I will now engage in business speculation when I know very little about business. Take what follows with heaps of salt. I invite anyone who knows more about the industry to critique my suggestion.

The graceful late-game play for these bands is to double down on the live market, and remove themselves from the new-music market for the most part. Orion was great, but it was also a prohibitively expensive experience for some, as well as a whole day full of fluff for people who just want to see Metallica. The same goes for Slayer on Mayhem. Besides physical music sales are in the toilet and Spotify doesn’t pay. Situations like these favor early adopters of new methodologies.

In a Facebook thread regarding this same issue, Austin Lunn of Panopticon commented that Metallica ought to book a small club tour with reasonably priced tickets. He’s on to something. Metallica and Slayer’s peers in Testament, Overkill and Exodus have, to a greater or lesser extend, been doing this same thing and making a living, but none of those bands have the draw of Slayer or Metallica.

An alternate analogue can be seen with Prince. The R&B/funk/soul/pop icon’s pop culture status remains intact in 2015, and his recent albums still garner good reviews, but it’s been an awful long time since anything he released has felt worthy of Purple Rain. Prince’s personal politics and eccentricities render him at least as unlikeable as Lars Ulrich, as well.

However, his current Hit and Run tour is selling out venues left and right in part by announcing the tour dates with as little as one week’s advance notice.

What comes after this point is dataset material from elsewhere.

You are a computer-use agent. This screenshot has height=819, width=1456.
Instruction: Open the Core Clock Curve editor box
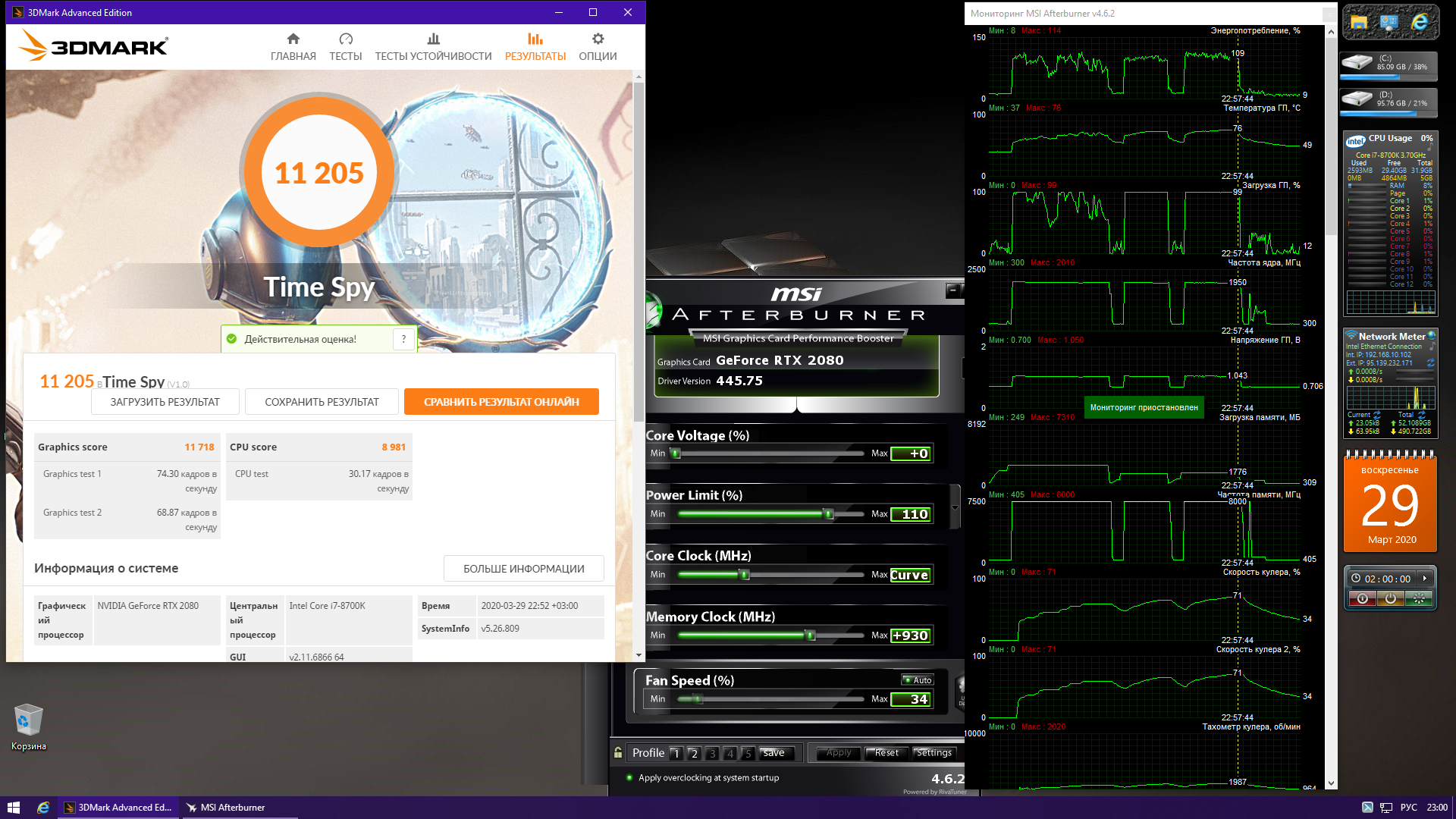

Metallica could learn something from the former symbol.

I bet that a Metallica US tour playing to mid-sized venues with no intense stage show and no pyrotechnics, announced with very little advance notice, would sell out at nearly every gig. This is the same strategy that the collectibles market uses–only make 300 of a product that there’s demand for 500 of, and it will sell out. Charge enough to simply make a profit and fund the next collectible. Rinse, repeat. In business terms the idea is to reduce overhead, which will at the same time reduce profit, but will secure that profit in the long run. Besides, clearly the old model is not working, otherwise I wouldn’t be writing this article. That’s still thinking like a business, not an artist, but it is removing the nagging idea of should from the equation.

The grace and the art comes from who these bands add to their bills. These bands still carry a tremendous power to advocate for and expose new artists. At this point, Metallica is resigned to being a metal band–they tour with Gojira and Lamb of God, headlining artists in their own right. Even if they booked FOALS and Death Grips on their festival, the days of touring with Veruca Salt are over. Slayer may trade headlining gigs with Marilyn Manson, but their openers are always metal bands of some sort. In a cheaper, stripped-down setting, there is no reason for these bands to take other headlining names with them.

Earlier this year, I saw Tribulation open for Cannibal Corpse and Behemoth. They’re a young, hungry band, and their new album has a lot of the same melodic appeal that Metallica’s records did. They don’t need more people who like black metal to listen to them, they need people who have no interest in black metal but do have an interest in compelling rock music to listen to them. Opening for Behemoth is great for them, but they open at early doors to a quarter-full room. If they’re going to get the worst slot, let them have the worst slot in a room that will be packed anyway. On this hypothetical smaller tour, nobody would opt out of seeing Metallica in an intimate setting because of an opening band that is a complete unknown–the venue will probably sell out anyway. Stick enough people who like Metallica in a room with a band like Tribulation and some of those people will walk away and support Tribulation. The people who don’t care still get to see a previously distant band in a more desirable setting.

In this hypothetical situation, everyone wins, even the band that downgraded from playing big shows they apparently cannot afford to smaller shows that they can. It may not be the thing a rock star band from the 1900’s would do, but it’s a graceful late game play.